The output must contain exactly the lines from the top of the listing below through the line containing "Task: Select the Primary color swatch", and no pictures.

######

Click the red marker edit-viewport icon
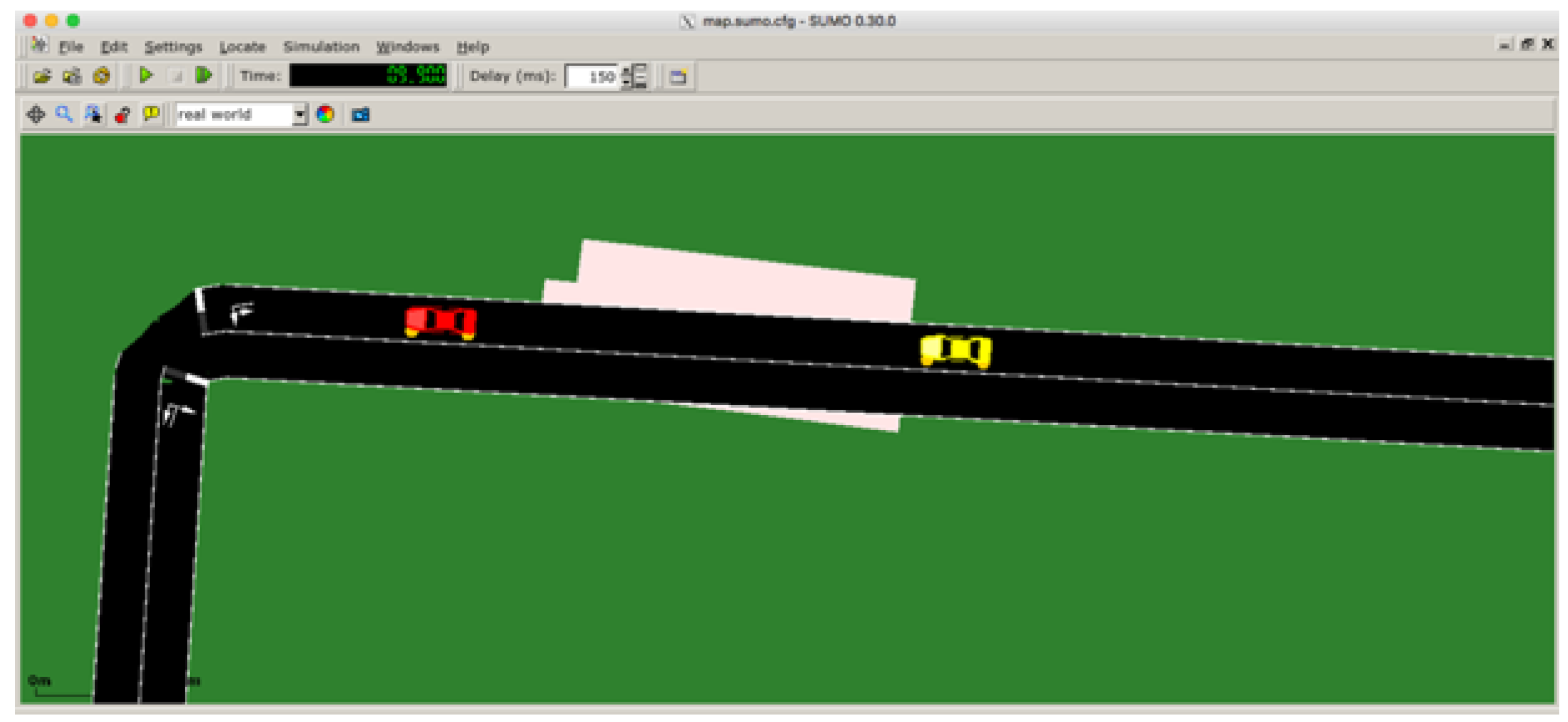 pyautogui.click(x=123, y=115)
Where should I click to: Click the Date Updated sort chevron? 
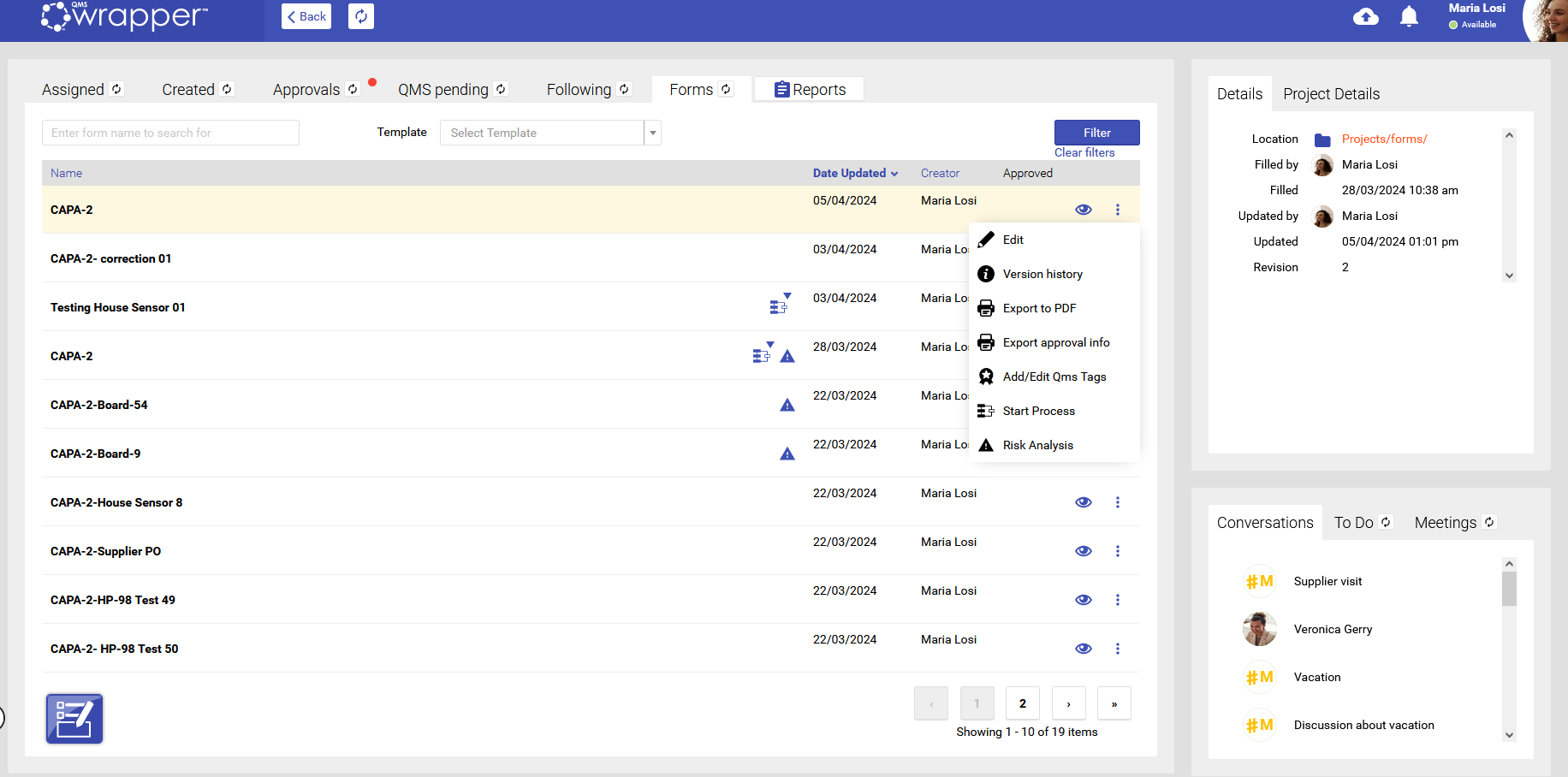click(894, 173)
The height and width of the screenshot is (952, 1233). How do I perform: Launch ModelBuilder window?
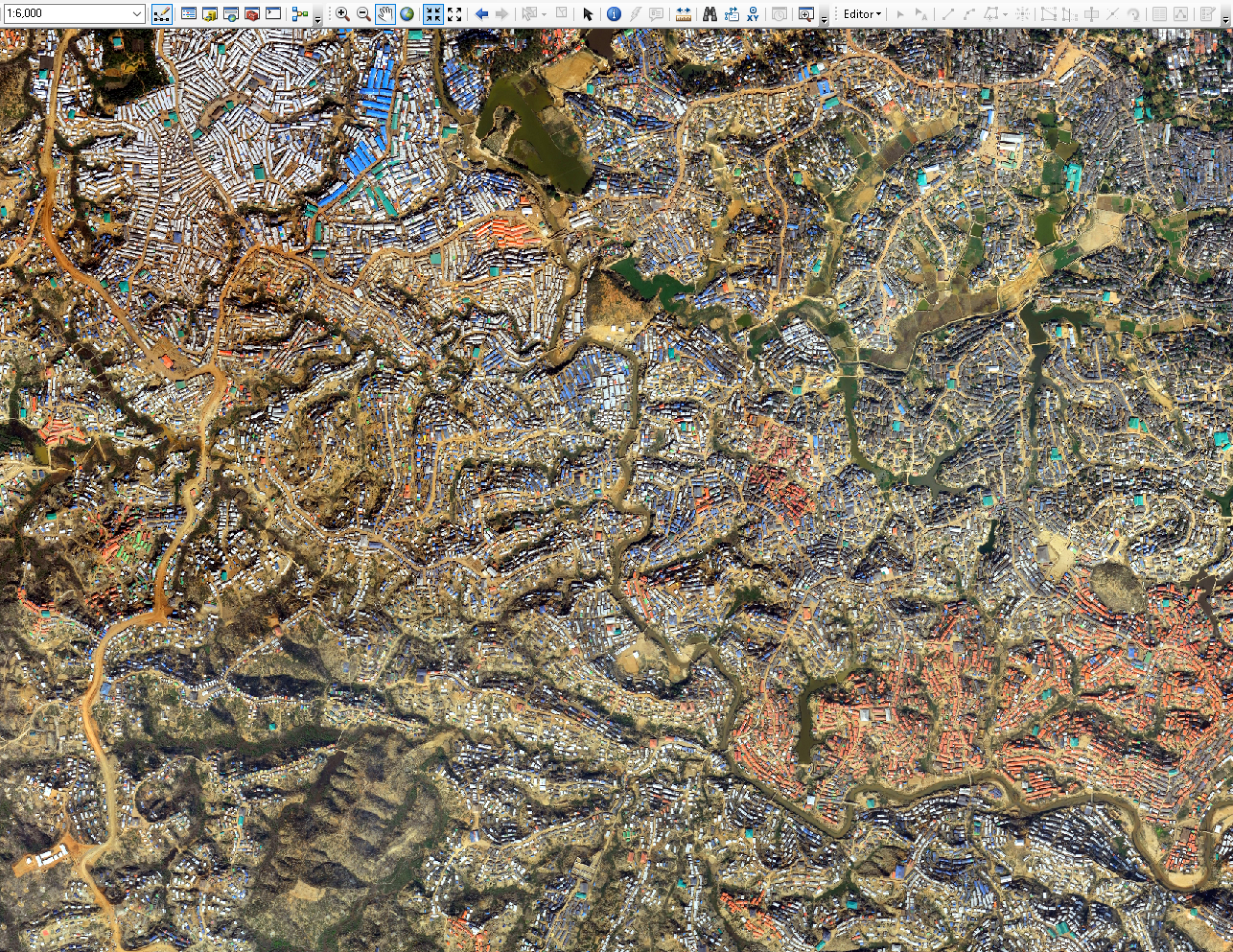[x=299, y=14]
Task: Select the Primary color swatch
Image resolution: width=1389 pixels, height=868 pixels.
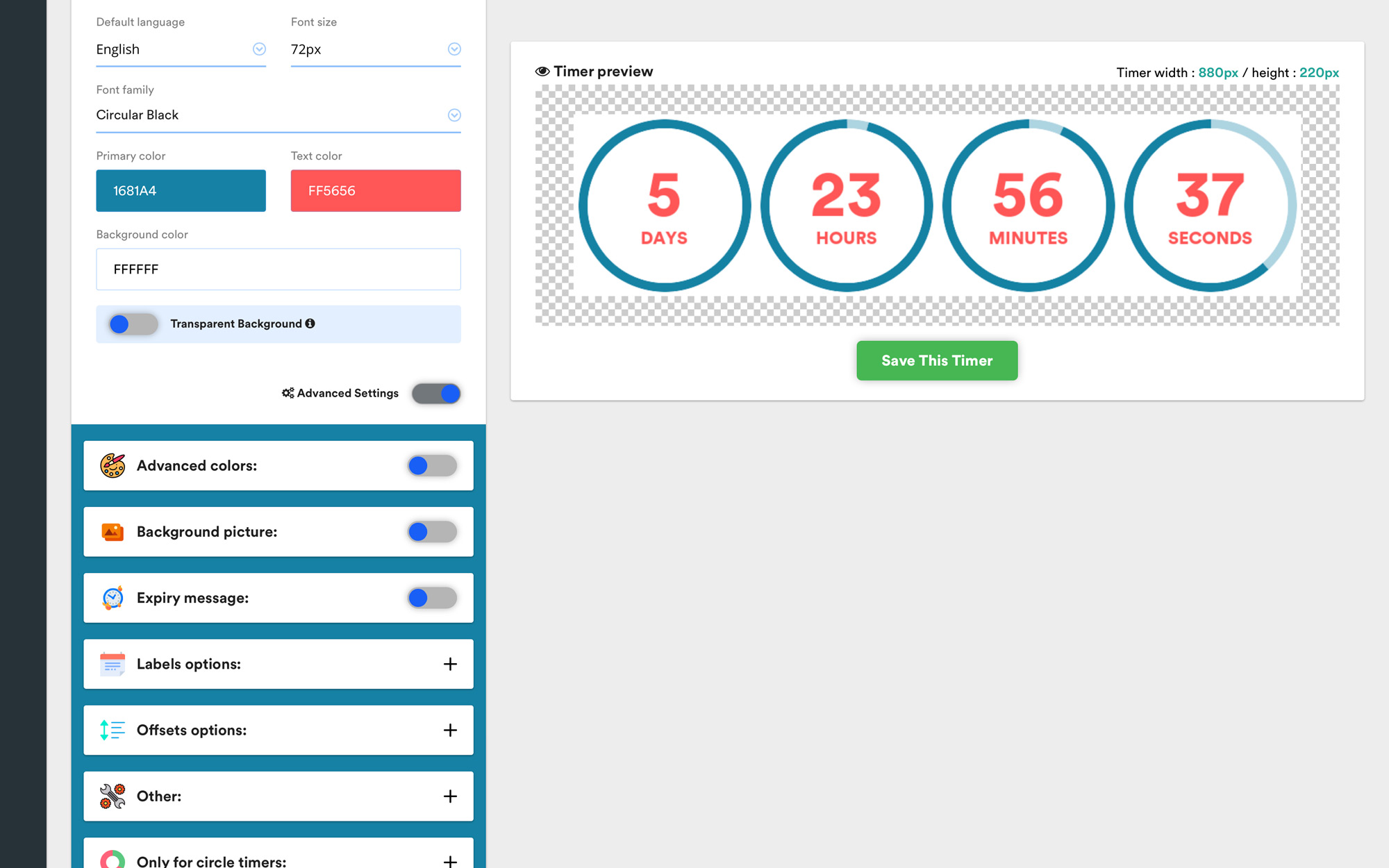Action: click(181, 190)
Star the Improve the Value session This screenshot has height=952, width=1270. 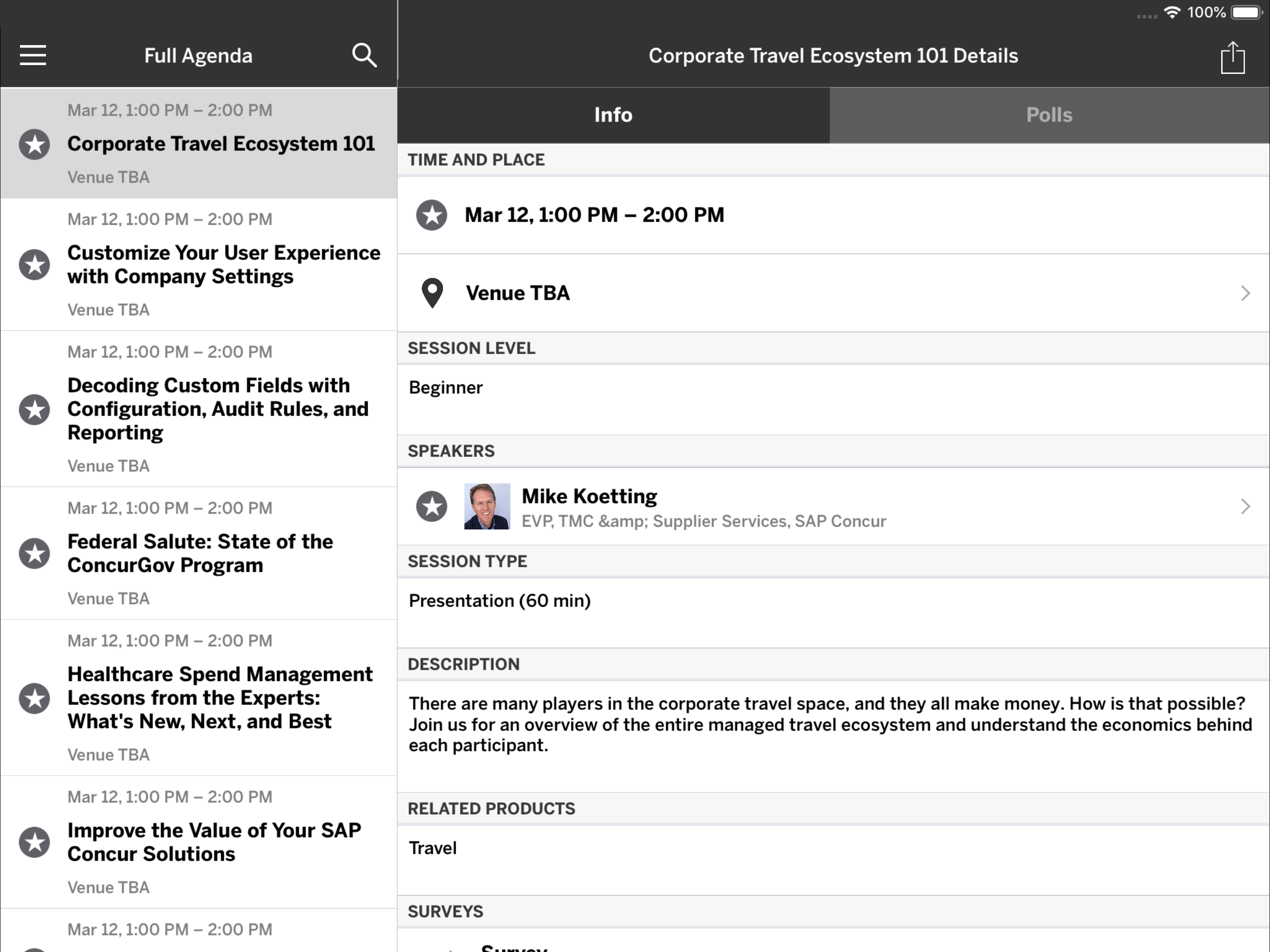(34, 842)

######

## Response below
Click the red marker edit-viewport icon
 pyautogui.click(x=123, y=115)
Where should I click to: Click the Date Updated sort chevron? 
click(894, 173)
The height and width of the screenshot is (952, 1233). How do I perform: Launch ModelBuilder window?
[x=299, y=14]
Task: Select the Primary color swatch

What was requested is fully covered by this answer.